Asked again specifically about the importance of negotiations between Israel and Syria, Hadley said, "Here is Syria, which is clearly putting pressure on the Lebanese democracy, is a supporter of terror, is both provisioning and supporting Hizbullah and facilitating Iran in its efforts to support Hizbullah, is supporting the activities of Hamas. This is not a Syria that is on an agenda to bring peace and stability to the region, and I think Prime Minister Olmert said, under those circumstances, with that kind of Syrian policy, how can you talk about negotiating on the Golan Heights? Seems to me that's a sensible position."
His remarks don't exactly sound like they are coming from an administration ready to dangle Israel out as the carrot in order to re-engage with Syria. Furthermore, according to assessments reaching Jerusalem, the US is not pinning a great deal of hope on Syria's ability to help it extricate itself from Iraq.
"How much the Syrians are able to have an influence on Iraq is not clear," one official said, adding that the Americans would be unlikely to want to pay the Syrians a high price, not knowing if it would be at all effective. "The Syrians want to break out of their isolation, and are counting on the Iraqi card. They are trying to present themselves as an important player in the Iraqi equation, but it seems like the perception they are trying to create is different than the reality."
GRANTED, THE Syrians share a long and porous border with Iraq that is regularly breached, providing the anti-American forces there with men and materiel. And the US would like to hear a change in Syria's rhetoric exhorting against the US occupation in Iraq. But, unlike Saudi Arabia or Iran, each of which could possibly have a restraining impact on the Sunni and Shi'ite factions on the brink of civil war in Iraq, Assad has no such pull.
According to these assessments, if the Americans were to opt for a policy of engagement with the Syrians, Assad would have three main priorities, first among them preserving his regime. According to this view, Assad is petrified that the international tribunal into the assassination of former Lebanese prime minister Rafik Hariri will impact his regime's longevity. His feeling is that if the tribunal indicts some of his top advisers, his position in Syria could be seriously weakened and his downfall ultimately a probability.
His second main interest is Lebanon, and maintaining a dominant influence in Lebanese affairs. This is a huge obstacle in developing relations with the US, because it is doubtful that Washington would be willing to sacrifice Lebanese Prime Minister Fuad Saniora and the democratic movement there on the off-chance that Assad may be able to help out in Iraq.
And his third interest, after regime change and Lebanon, is to get back the Golan Heights.

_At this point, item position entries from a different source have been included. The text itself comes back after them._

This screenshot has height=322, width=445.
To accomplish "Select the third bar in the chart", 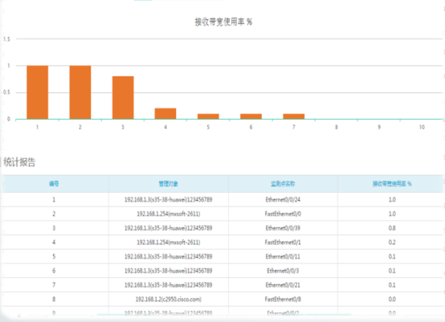I will point(123,98).
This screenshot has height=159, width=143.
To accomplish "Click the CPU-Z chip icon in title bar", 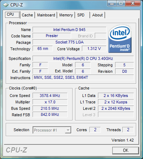I will pos(6,5).
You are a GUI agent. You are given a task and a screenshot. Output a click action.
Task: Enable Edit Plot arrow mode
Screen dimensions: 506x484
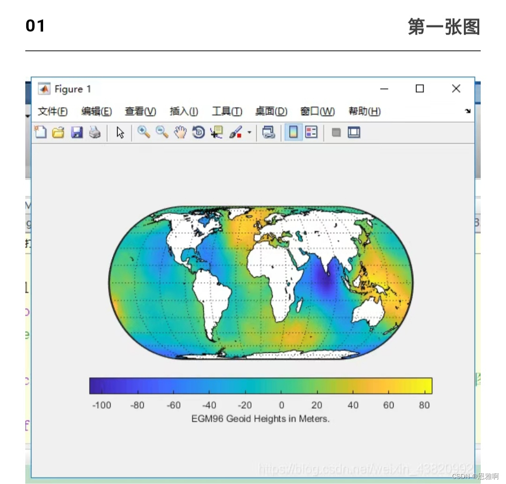[120, 132]
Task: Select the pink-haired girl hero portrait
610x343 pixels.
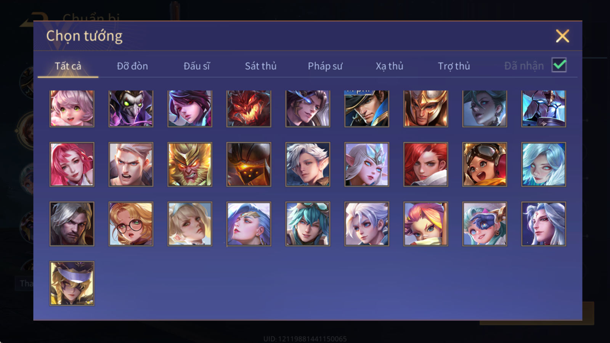Action: [72, 108]
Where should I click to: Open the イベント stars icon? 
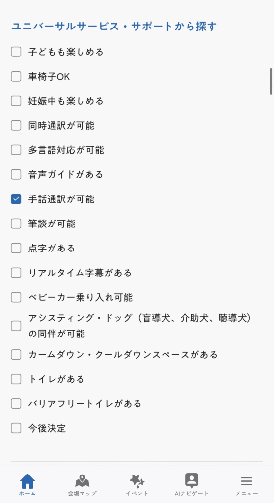[x=137, y=481]
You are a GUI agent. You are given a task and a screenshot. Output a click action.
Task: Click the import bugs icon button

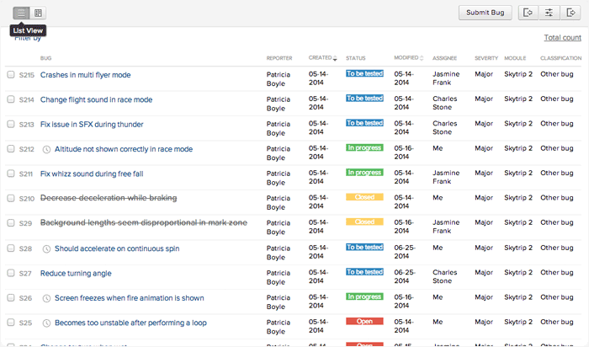(x=528, y=13)
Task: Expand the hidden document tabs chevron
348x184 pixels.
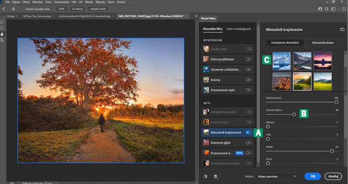Action: point(196,16)
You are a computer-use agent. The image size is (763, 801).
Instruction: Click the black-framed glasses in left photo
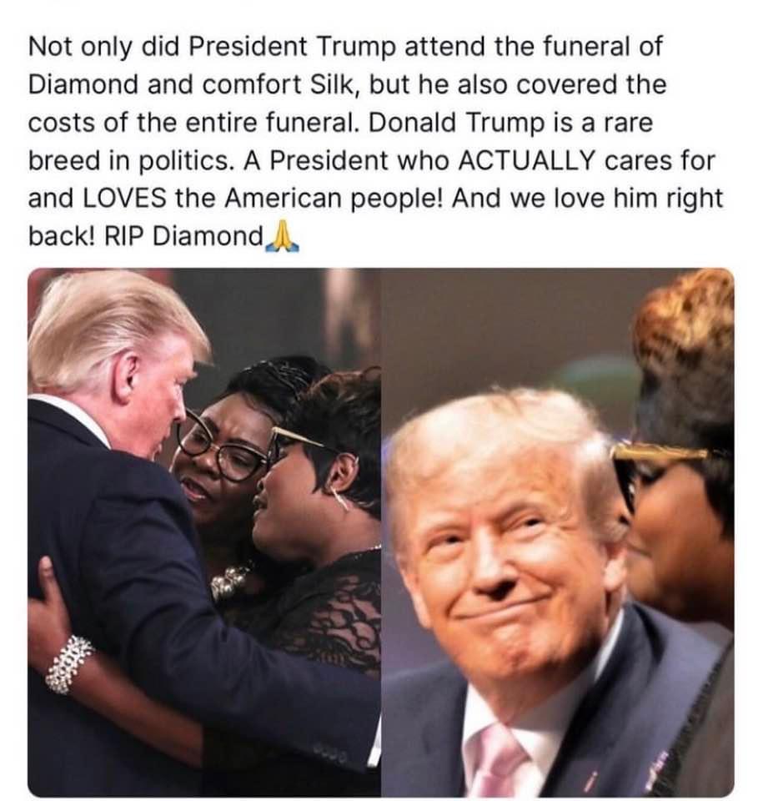pyautogui.click(x=221, y=447)
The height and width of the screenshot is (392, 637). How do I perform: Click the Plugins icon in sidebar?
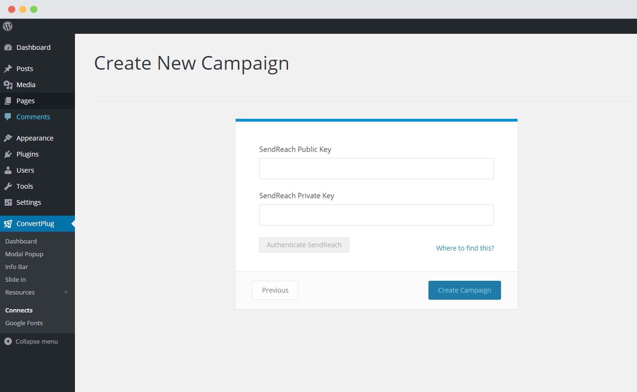[8, 154]
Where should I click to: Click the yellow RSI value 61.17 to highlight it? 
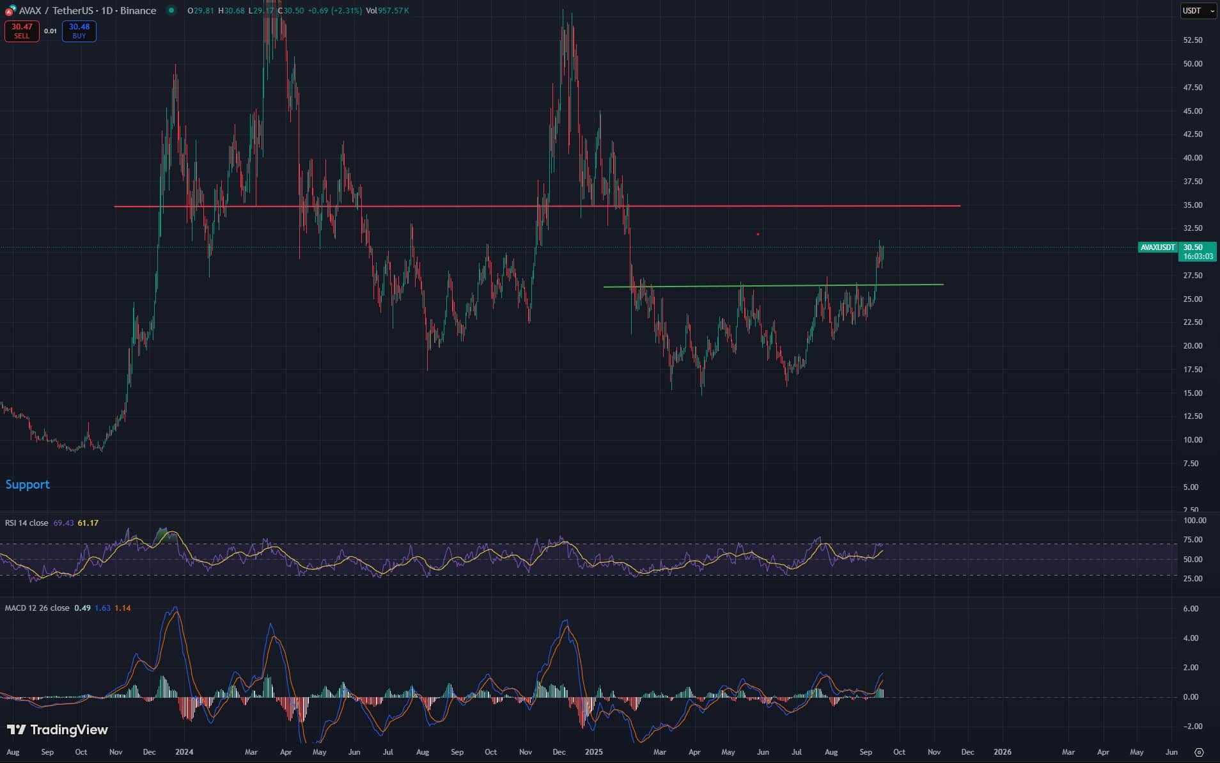(x=88, y=523)
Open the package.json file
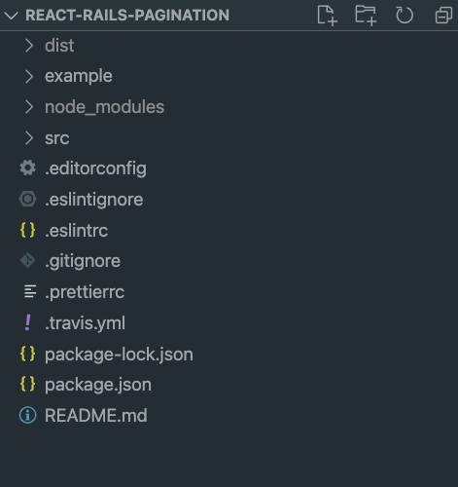This screenshot has height=487, width=458. (x=229, y=385)
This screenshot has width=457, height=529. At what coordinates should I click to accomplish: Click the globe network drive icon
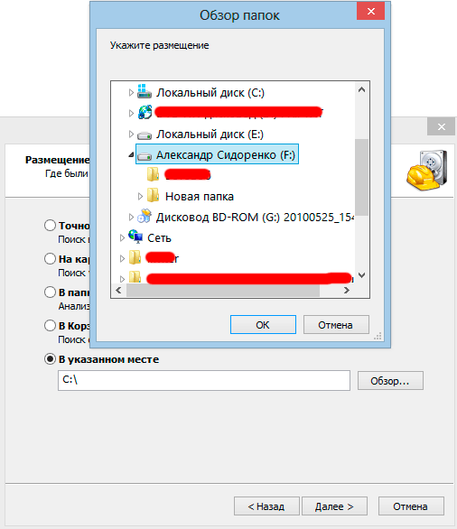[145, 112]
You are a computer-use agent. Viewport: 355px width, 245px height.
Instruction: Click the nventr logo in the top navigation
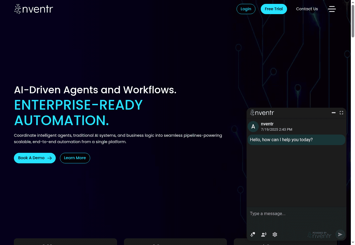point(33,9)
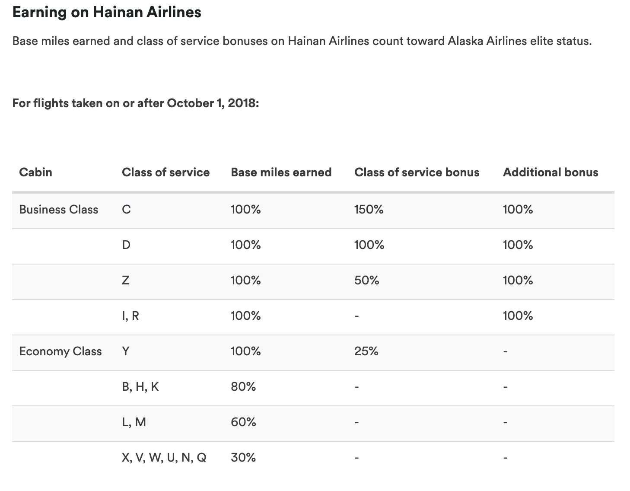This screenshot has height=491, width=630.
Task: Click the 'Class of service' column header
Action: pyautogui.click(x=165, y=172)
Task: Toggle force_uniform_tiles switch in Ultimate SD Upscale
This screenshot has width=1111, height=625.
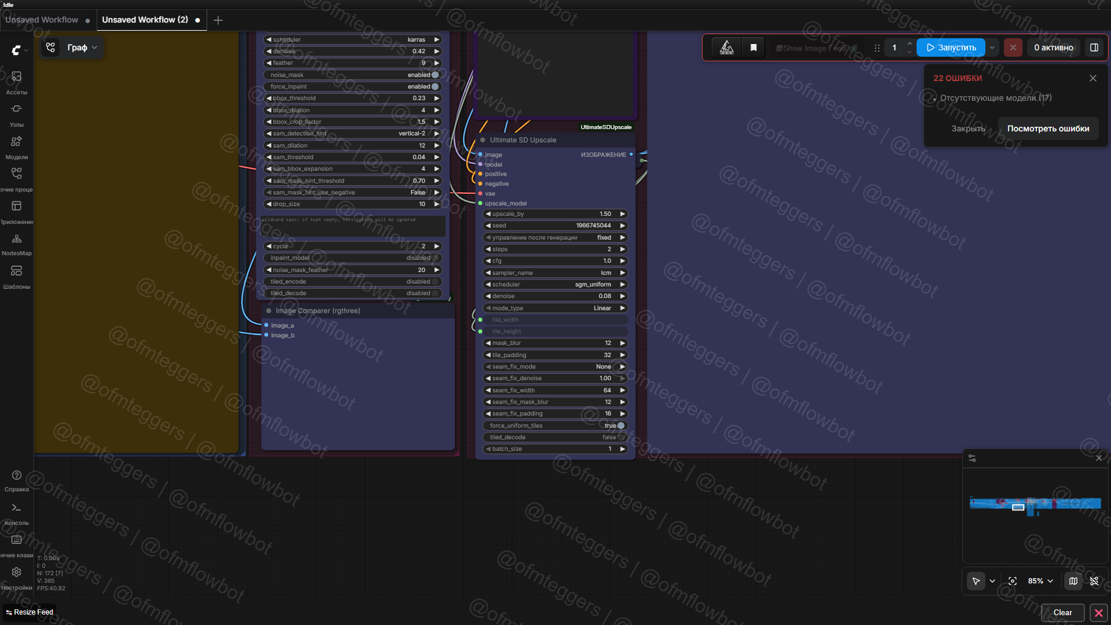Action: [620, 425]
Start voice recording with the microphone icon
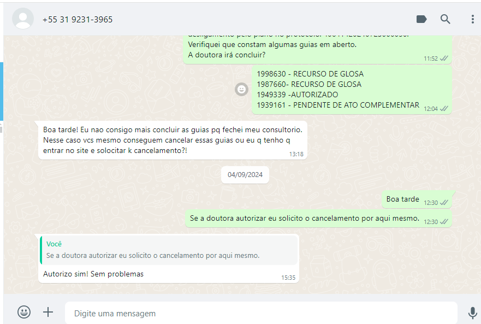The image size is (481, 324). point(472,313)
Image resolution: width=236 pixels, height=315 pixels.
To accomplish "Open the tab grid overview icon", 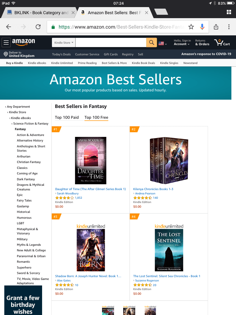I will [229, 12].
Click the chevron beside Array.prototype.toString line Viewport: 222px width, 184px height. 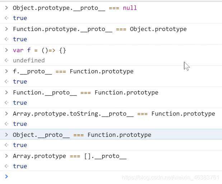click(6, 113)
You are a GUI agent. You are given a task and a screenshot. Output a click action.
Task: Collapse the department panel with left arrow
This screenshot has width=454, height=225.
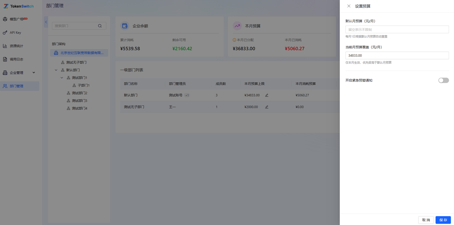(x=46, y=22)
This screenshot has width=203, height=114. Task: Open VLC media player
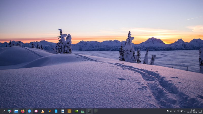(43, 111)
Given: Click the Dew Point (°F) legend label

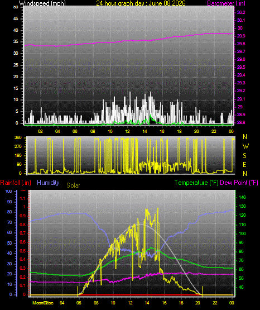Looking at the screenshot, I should pos(239,183).
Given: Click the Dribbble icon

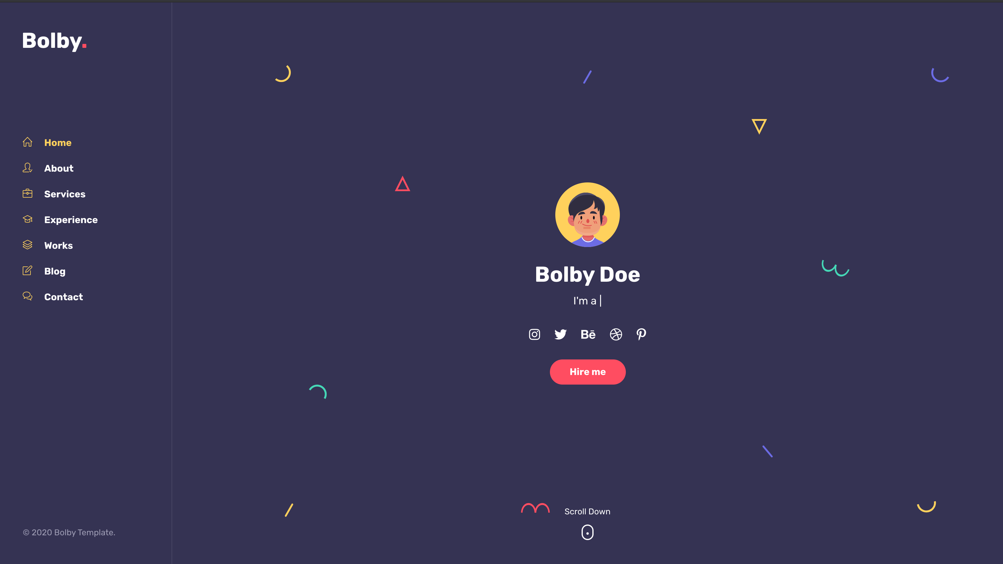Looking at the screenshot, I should coord(614,334).
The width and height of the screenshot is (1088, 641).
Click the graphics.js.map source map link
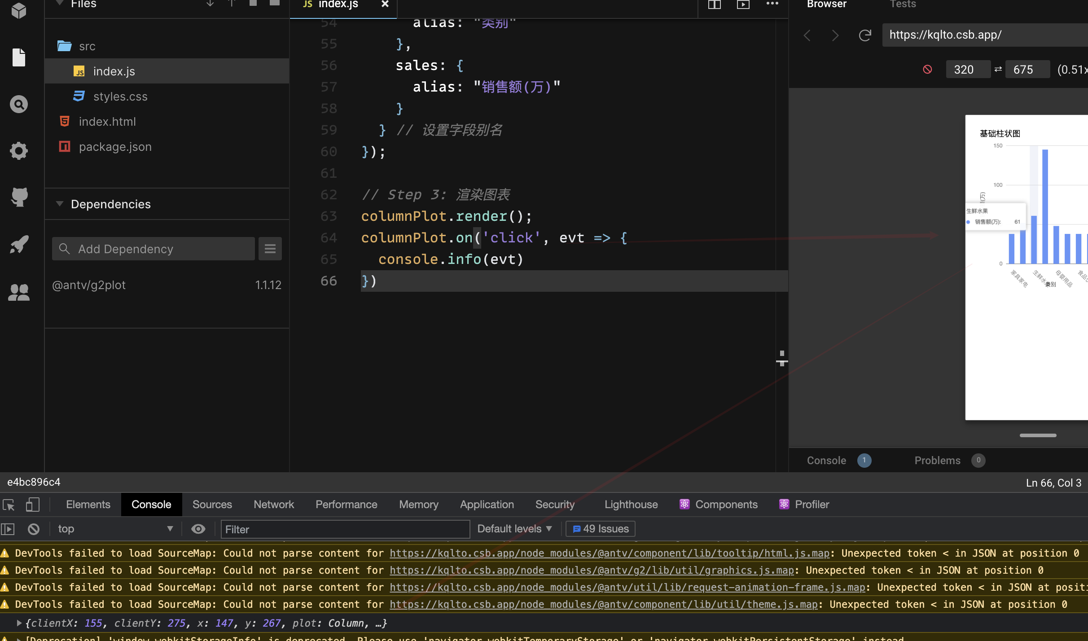point(591,570)
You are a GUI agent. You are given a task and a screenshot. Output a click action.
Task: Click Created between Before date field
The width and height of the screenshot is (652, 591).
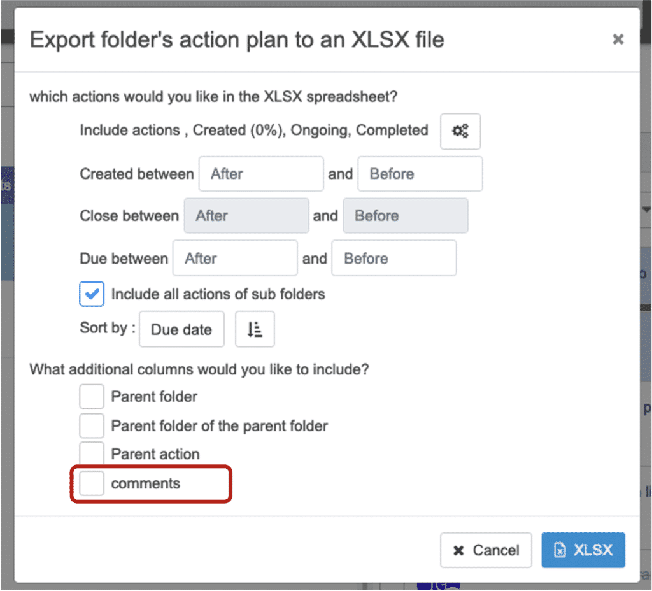[420, 174]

Although Israeli officials say that this is not his top priority, the concern in Jerusalem is that this could move up his ladder simply because achieving either of his other two objectives - getting the US to squash the international tribunal on Hariri or endorse Syrian involvement in Lebanon - are completely unrealistic.
Which means, according to Israeli governmental sources, that what is desperately needed at this time - and something that has not yet taken place - is a high-level strategic dialogue and agreement between the US and Israel over policy towards Syria.
Israel and the US need to come to an agreement, the official said, over what price it may be worth paying to pull Syria out of Iran's immediate orbit, and to lure it away from supporting extremists like Hamas and Hizbullah.
They also have to discuss another ominous question, the official added, and that is whether Damascus would end its support for terrorist organizations and extremist Islamic elements in the region even if - someday - it did indeed get back the Golan. And this type of serious strategic discussion, the sources bewailed, has not even begun.